Multi-tenancy Drizzle

My previous post focused on some of the problems of doing multi-tenant MySQL.

One of the reasons why I started hacking on Drizzle was that the multi-tenancy options for MySQL just weren’t very good (this is also the reason why I run my blog in a VM and not a shared hosting solution).

What you really want is to be able to give your users access to a virtual database server. What you don’t want is to be administering a separate database server for each of your users. What you want are CATALOGs.

A CATALOG is a collection of SCHEMAs (which have TABLEs in them). Each CATALOG is isolated from all the others. Once you connect to a catalog, that’s it. They are entirely separate units. There are no cross-catalog queries or CHANGE CATALOG commands. It is as if each catalog is its own database server.

You can easily imagine a world where there are per-catalog resource limits too (max connections, max temp tables etc).

For the Drizzle7 release, we got in some preliminary support to ensure that the upgrade path would be easy. You’ll notice that all the schemas you create are in the ‘local’ catalog (you can even spot this on the file system in the datadir).

For the next Drizzle milestone, the intent has been to flesh out this support to enable a very elegant multi-tenant solution for Drizzle.

One of the things we worked on a little while ago now is introducing TableIdentifier and SchemaIdentifier objects into Drizzle. Historically (and still in the MySQL codebase) tables would be referenced by a string in the format “database/table_name” (except sometimes when it could be “database\table_name”). There were also various times when this was the name as entered by the user and times when this was converted into a safe form for storing on disk (and comparing to one another).

Everywhere in Drizzle where we have to deal with the path to a table, we call a method on a TableIdentifier for it. There is also a method for getting a series of bytes that can be used as a key in a data structure (e.g. table definition cache). It’s even used to work out what path on the file system to store the data file in.

I would say that the use of TableIdentifier and SchemaIdentifier has prevented many bugs from creeping into the server during development. It took several aborted goes to get something like this into the codebase, just because how the database name, table name and table path strings were being used and abused around the server.

So, with our cleaned up codebase using TableIdentifier and SchemaIdentifier, how hard would it really be to introduce the new level of CATALOG?

So along comes an epic hacking session last weekend. Basically I wanted to see how close I could get in such a short time. I introduced a CatalogIdentifier and then forced the SchemaIdentifier constructor to require one as a parameter….
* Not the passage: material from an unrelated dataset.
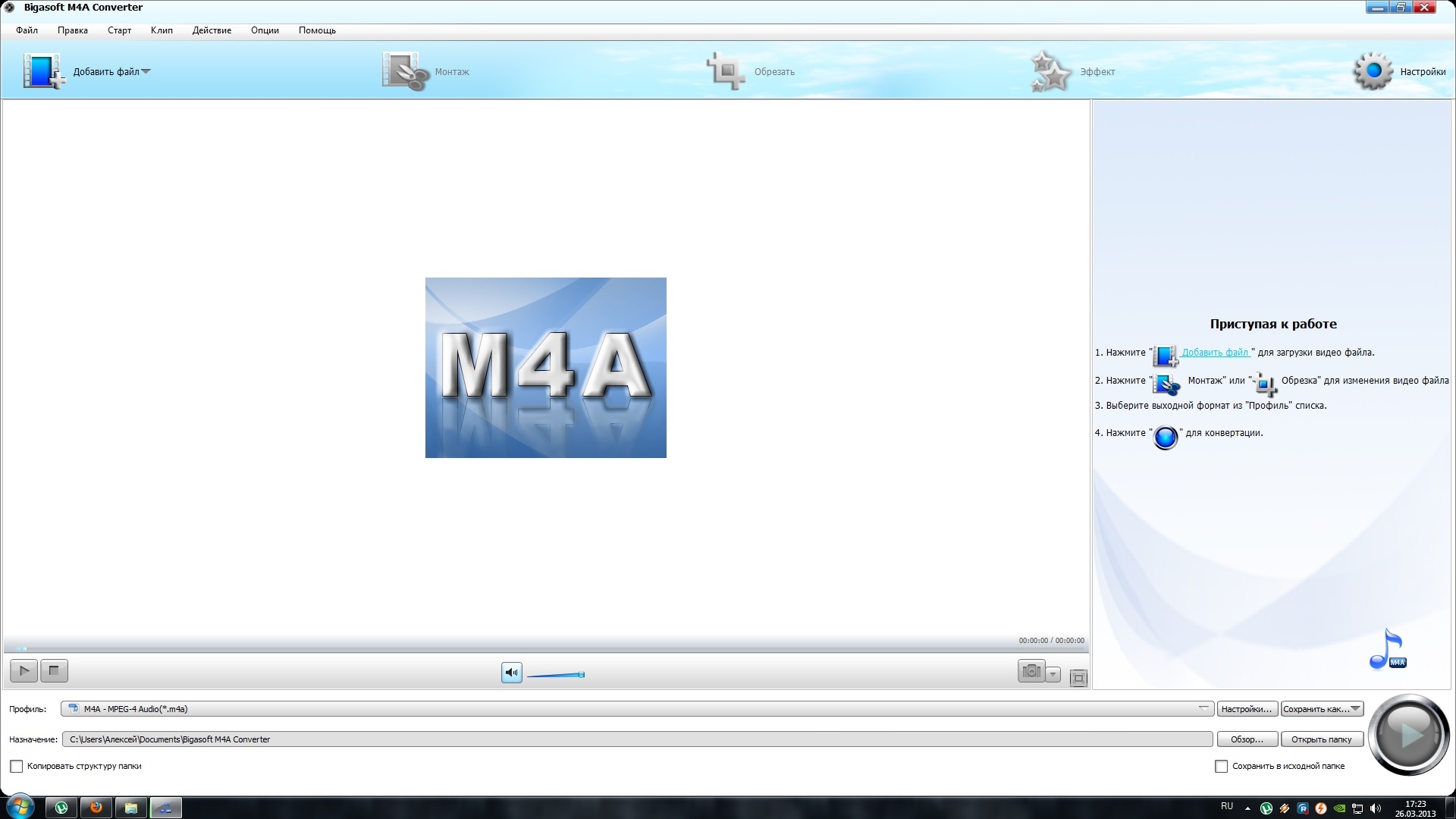
Task: Click the Montage scissors icon
Action: point(405,71)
The great benefit? Every place in the code that I needed to change was a compile error. The overwhelming majority of places I had to fix were shown to me by GCC. I cannot express how wonderful this is.
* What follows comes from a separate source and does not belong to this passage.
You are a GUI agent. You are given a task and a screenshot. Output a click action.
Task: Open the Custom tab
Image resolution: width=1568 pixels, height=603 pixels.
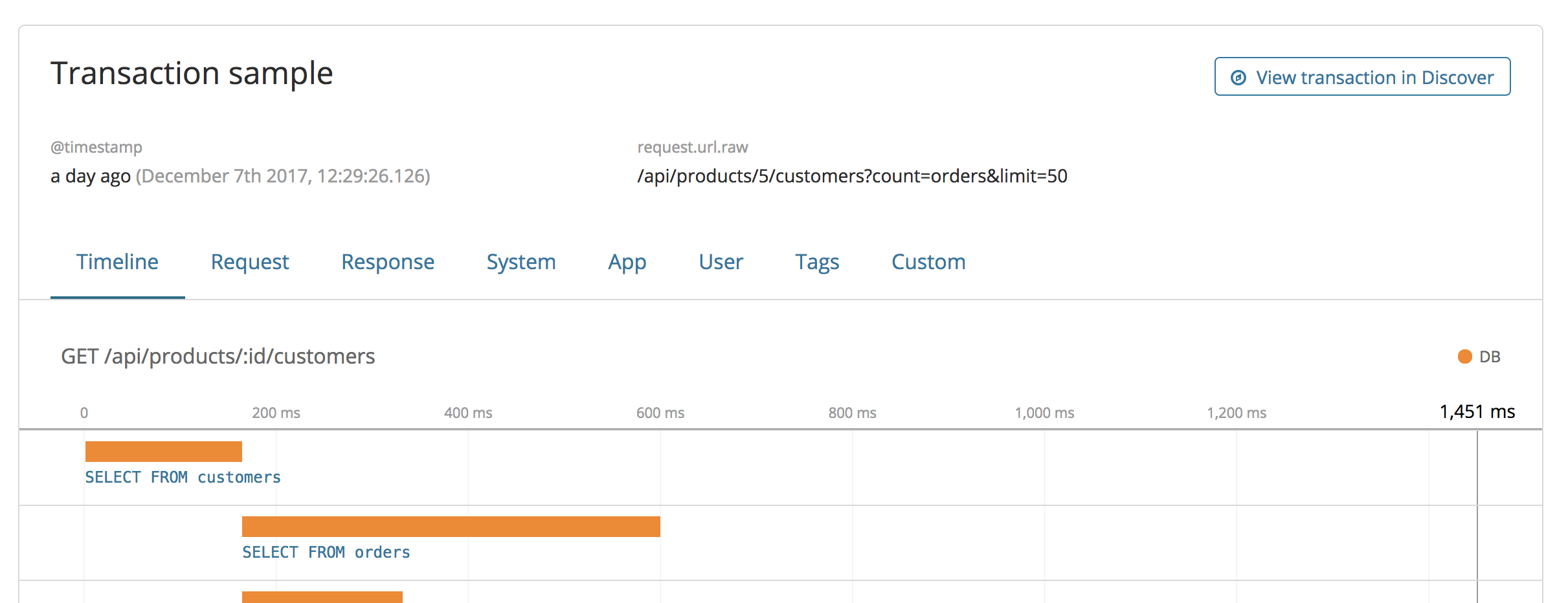(928, 261)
Anyway, by going through all of these places and fixing up a few things that also needed fixing (including just throwing in a few temporary hacks), I got it working!

I have a tree on launchpad (lp:~stewart/drizzle/multitenant) where you can create multiple catalogs, connect to any of the catalogs you’ve created (or local), create schemas and tables in them. Each catalog is separate. So you can have 1 server with 2 schemas called ‘test’ and 2 tables called ‘t1’.

This is a pretty early development tree… and it comes with some limitations (that will need to be fixed):

  • “local” is the default catalog (as it is in Drizzle7)
  • “local” must exist
  • I_S and DATA_DICTIONARY only show up in local (i.e. SHOW TABLES doesn’t even work yet)
  • HailDB is “local” only
  • testing equals approximately zero
  • currently the only protocol plugin that supports connecting to another catalog is the console plugin

But, as a result of only a weekend of hacking, pretty cool.

Paving the way for easy Database-As-Aa-Service.